Starting with R_ParseVector and R_unserialize would cover two of the
highest-value surfaces: parsing untrusted R code and deserializing untrusted
binary data.

Open Questions

  1. Static linking: R's build system may not produce a static libR.a by
    default. This needs investigation -- we may need --enable-static or may
    need to build and link against individual object files. The Ruby project
    faced a similar challenge and solved it with --with-static-linked-ext.

  2. Fortran dependencies: R's core uses Fortran (BLAS/LAPACK). We need to
    confirm that gfortran's runtime (libgfortran) works correctly under
    ASan/UBSan. If not, we may need to use a reference BLAS/LAPACK written in C.

  3. Embedded R initialization: Rf_initEmbeddedR does significant setup.
    We use LLVMFuzzerInitialize (called once by the engine before the fuzzing
    loop) to pay this cost up front. We need to ensure this is compatible with
    the sanitizer environment and doesn't produce excessive false positives.

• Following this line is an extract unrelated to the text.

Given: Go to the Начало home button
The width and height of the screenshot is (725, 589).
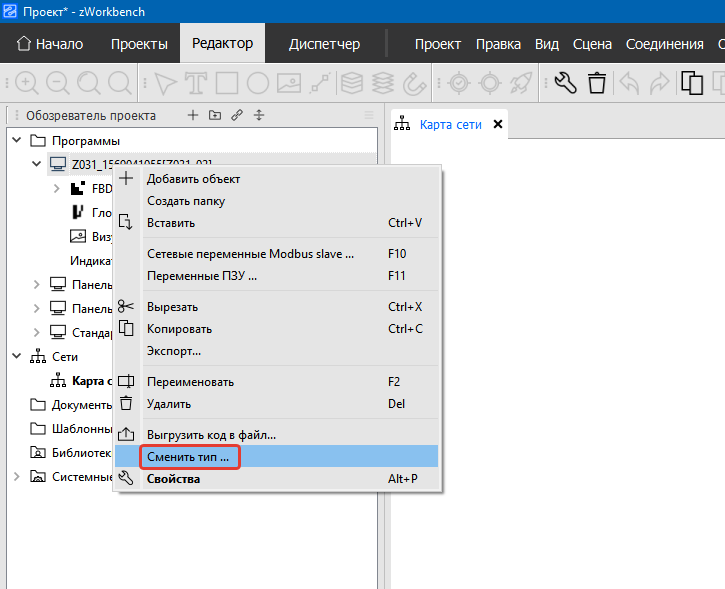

  4. Upstream vs. oss-fuzz: Should fuzz harnesses live upstream in R's source
    tree (like CPython) or in the oss-fuzz project directory (like Ruby)? Hosting
    them upstream makes maintenance easier long-term but requires buy-in from
    R-core.

  5. longjmp error handling: R signals errors (including parse errors) via
    longjmp, which would crash the fuzzer process if uncaught. All fuzz
    targets must wrap R calls in R_ToplevelExec, which sets up a protected
    context and returns FALSE on error instead of longjmping. This is
    already reflected in the example harnesses above.

  6. MSan support: MemorySanitizer requires all linked code to be
    instrumented. Given R's Fortran dependencies, MSan may not be feasible
    initially. CPython and Ruby both support MSan, but R's dependency chain is
    more complex.

Next Steps

  1. Prototype the Dockerfile and build.sh locally using oss-fuzz's
    helper.py (python infra/helper.py build_fuzzers r).
  2. Get fuzz_parse and fuzz_serialize working under ASan + libfuzzer.
  3. Submit a PR to oss-fuzz and iterate with Google's oss-fuzz team on review.
  4. Expand fuzz targets based on initial findings.